There is also a reference to distilling in a private house in the parish of Gamrie in Banffshire in 1614. This occurs in the Register of the Privy Council, where a man accused of the crime of breaking into a private house, combined with assault, was said to have knocked over some ‘aquavitie’.
One of the earliest references to ‘uiskie’ occurs in the funeral account of a Highland laird about 1618.
An unpublished letter of February 1622, written by Sir Duncan Campbell of Glenorchy to the Earl of Mar, reported that certain officers sent to Glenorchy by the King had been given the best entertainment that the season and the country allowed. It stated: ‘For they wantit not wine nor aquavite.’ This ‘aquavite’ was no doubt locally distilled whisky.
Another writer affirms that aquavitae occasionally formed part of the rent paid for Highland farms, at any rate in Perthshire, but no actual date is given for this practice.
What is the history of charging duty on Scotch Whisky?
The Scots Parliament in 1644 passed an Excise Act fixing the duty at 2/8d (13p) per pint of aquavitae or other strong liquor – the Scots pint being approximately one third of a gallon. For the remainder of the 17th century various alterations were made to the types and amounts of duty collected.
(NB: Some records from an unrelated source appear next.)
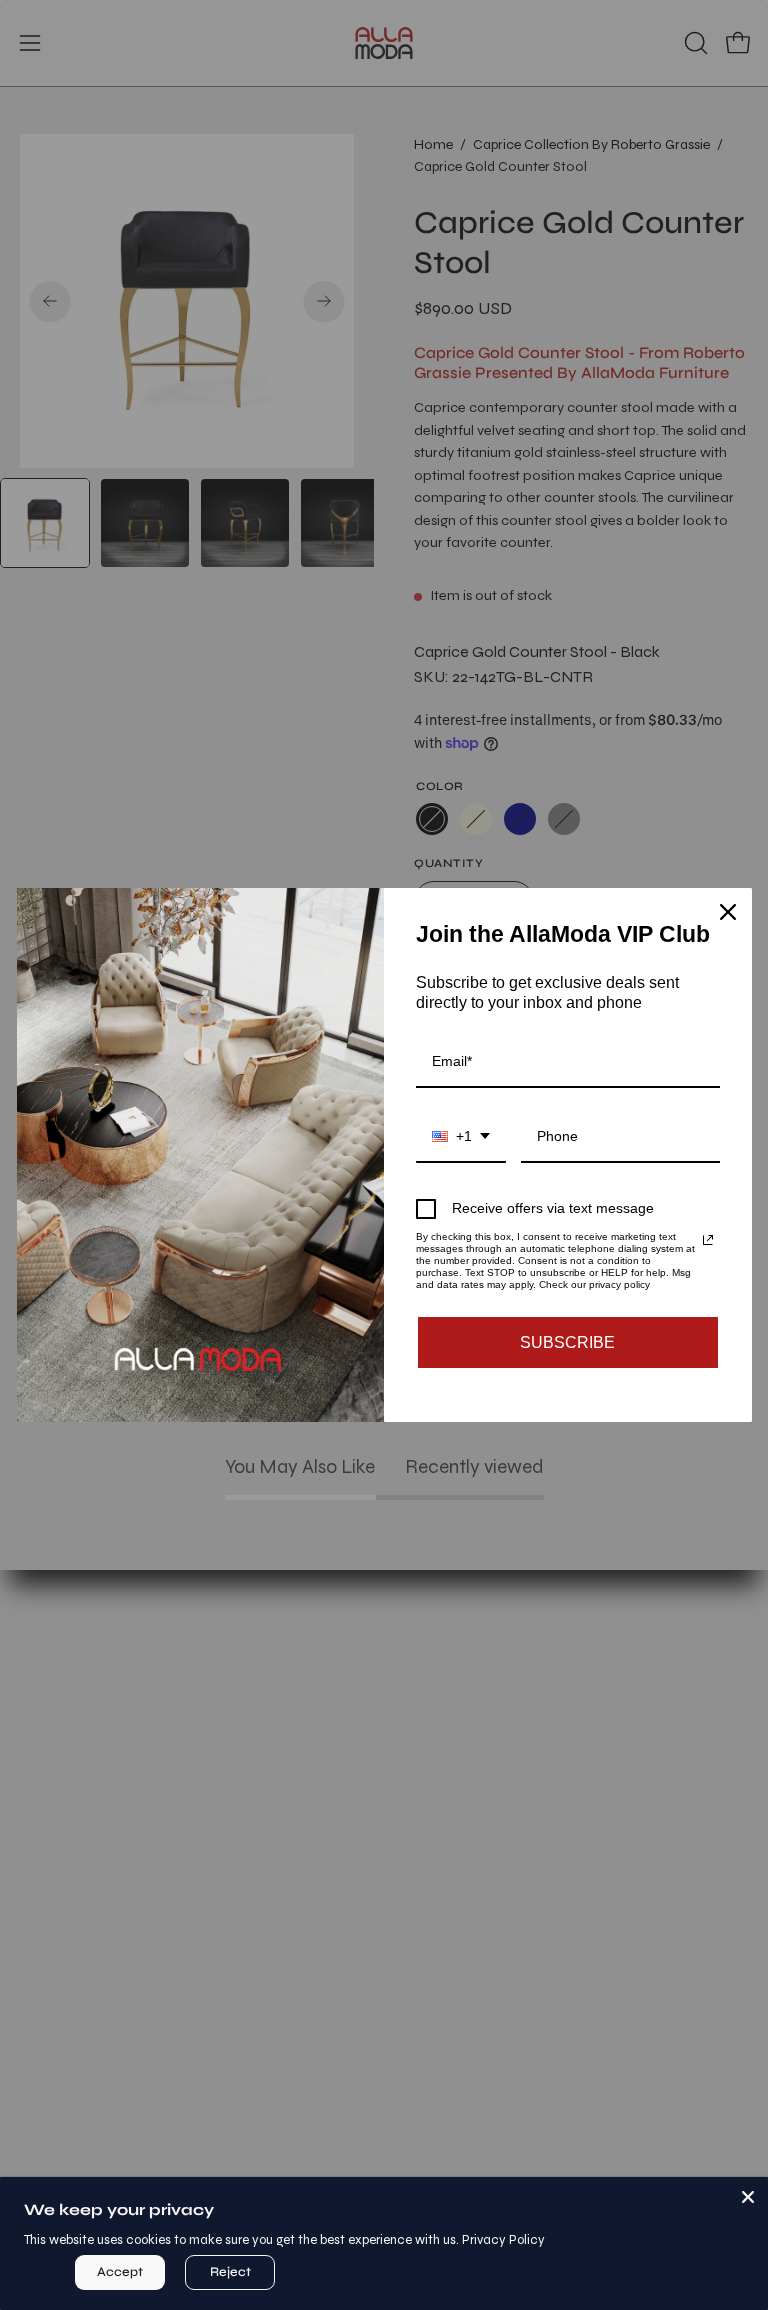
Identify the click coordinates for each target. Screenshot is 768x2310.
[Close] (748, 2197)
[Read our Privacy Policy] (708, 1240)
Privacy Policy (503, 2240)
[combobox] (461, 1137)
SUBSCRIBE (567, 1342)
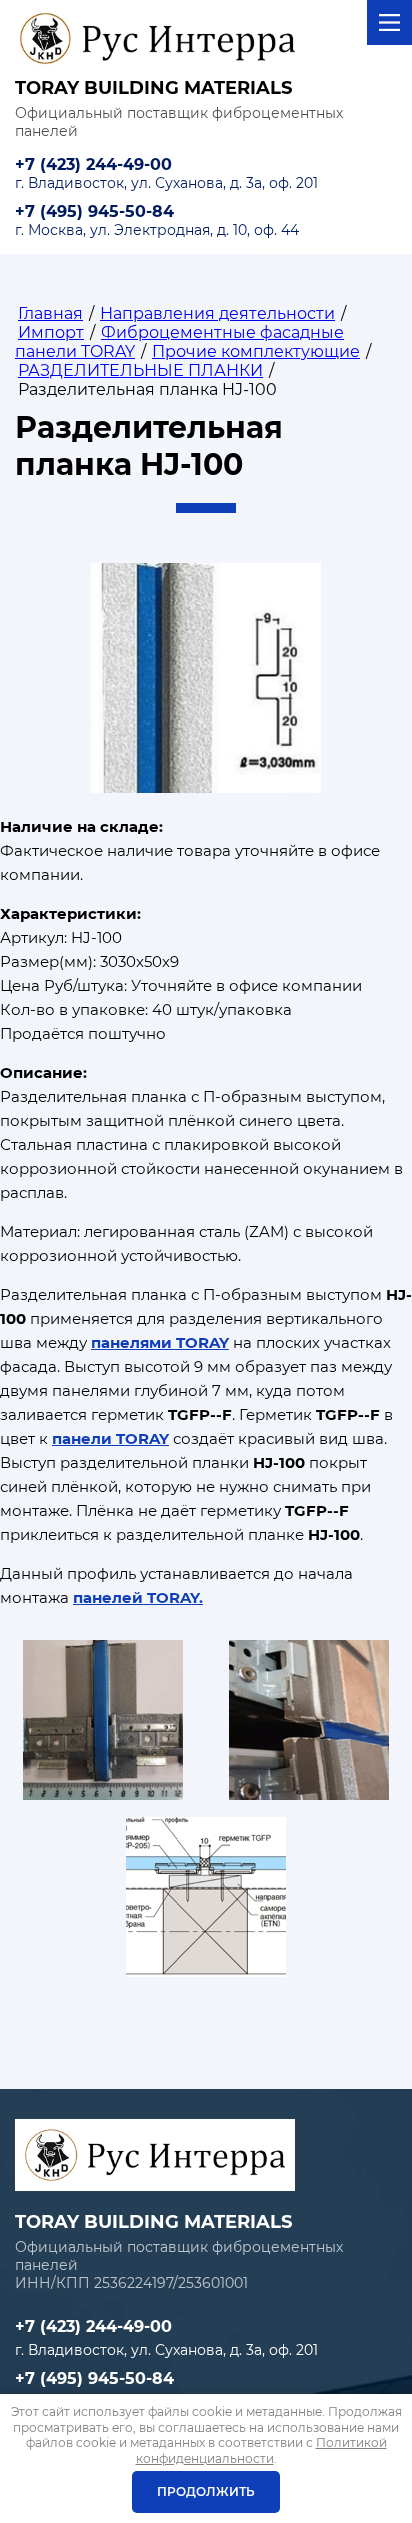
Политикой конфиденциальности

After the Union of the Parliaments in 1707, English revenue staff crossed the border to begin their lengthy attempts to bring whisky production under control. Ninety years later the excise laws were in such a hopeless state of confusion that no two distilleries were taxed at the same rate. Illicit distilling flourished, the smugglers seeing no good reason for paying for the privilege of making their native drink.
After a lengthy Royal Commission, the Act of 1823 sanctioned legal distilling at a duty of 2/3d (12p) per gallon for stills with a capacity of more than 40 gallons. There was a licence fee of £10 annually and no stills under the legal limit were allowed. The first distillery came into ‘official’ existence in the following year and thereafter many of the more far-sighted distillers came over on to the side of the law.
In 1840, the duty was 5d (2.5p) per bottle and by the beginning of the First World War it had risen to 1/81/2d (9p). In 1939, a typical bottle of Scotch Whisky cost 14/3d (72p) of which 9/71/2d (48p) was duty. By 1992, after a succession of duty increases, the same bottle was costing around £10.80. The duty on it was £5.55, equivalent to £19.81 per litre of pure alcohol.
In 1995, for the first time in one hundred years, the tax on Scotch Whisky was reduced. Duty fell from £5.77 to £5.54 a bottle (70cl). In 1996, the tax on Scotch Whisky was again reduced.
Since 1973 the price of a bottle of whisky, including the Excise Duty, has been subject to a Value Added Tax.